Yediguéi estaba precisamente junto al almacén recibiendo del jefe del apartadero unas manoplas nuevas para trabajar, cuando, frenando glacialmente, se detuvo en la vía principal un tren de mercancías cubierto de escarcha por el viento de la estepa. Un largo convoy compuesto de vagones precintados de cuatro ejes. De la plataforma descubierta del último vagón, saltó al suelo Abutalip moviendo con dificultad sus entumecidas piernas enfundadas en las heladas botas. El conductor del material, que acompañaba al tren, moviéndose torpemente en la plataforma con su enorme pelliza y gorra de pieles fuertemente encasquetada y atada, empezó a entregarle algo muy voluminoso. Un abeto, adivinó Yediguéi, y se sorprendió mucho.
–¡Eh! ¡Yediguéi! ¡Burani! ¡Ven aquí y ayuda a este hombre! –le llamó el conductor sacando todo su corpachón desde el estribo del vagón.
Yediguéi se apresuró, y al acercarse se asustó por Abutalip. Blanco hasta las cejas, todo cubierto de polvo de nieve, Abutalip estaba tan helado que no podía mover los labios. No podía accionar los brazos. Y a su lado el abeto, aquel arbolillo punzante por el que Abutalip por poco se va al otro mundo.
–¿Cómo viaja así vuestra gente? –preguntó con voz ronca y descontenta el conductor–. A uno se le asalta el alma con este viento trasero. Quería darle mi pelliza, pero entonces me habría helado yo.

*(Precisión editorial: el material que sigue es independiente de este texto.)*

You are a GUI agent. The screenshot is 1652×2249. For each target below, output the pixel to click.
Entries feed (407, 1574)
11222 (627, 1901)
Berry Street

Así que pudo dominar sus labios, Abutalip se excusó: –Disculpadme, son cosas que pasan. En seguida me caliento, estoy aquí cerca.
–Yo ya se lo dije –refunfuñó el conductor dirigiéndose a Yediguéi–. Yo llevo la pelliza, y debajo un vestido acolchado, botas de fieltro, gorra, y a pesar de ello, mientras espero el cruce, los ojos se me suben a la frente. ¡Cómo es posible de esta manera!
Yediguéi se sintió violento:
–¡Está bien, ya lo tendremos en cuenta, Trofim! Gracias. En marcha y que tengas buen viaje.
Y levantó el abeto. Era frío, pequeño, de la altura de un hombre. Percibió en las agujas el olor invernal del bosque. El corazón se le encogió, recordó los bosques del frente. Allí había abetos como aquél para parar un tren. Los derribaban con los tanques, los destrozaban con los proyectiles. Y en realidad, no pensaban que algún día resultaría agradable respirar el olor del abeto.
–Vámonos –dijo Yediguéi y echó una mirada a Abutalip mientras se cargaba el abeto sobre el hombro.
En el grisáceo rostro de Abutalip, tenso por el frío, con lágrimas paralizadas en las mejillas, brillaban unos ojos vivos, alegres y triunfantes bajo las blancas cejas. Yediguéi, de pronto, sintió miedo: ¿valorarían los hijos la devoción de su padre por ellos? Porque en la vida se encuentra a cada paso precisamente lo contrario. En lugar de agradecimiento, indiferencia si no odio. «Líbrele Dios de semejante cosa. Ya le bastan las demás amarguras», pensó Yediguéi.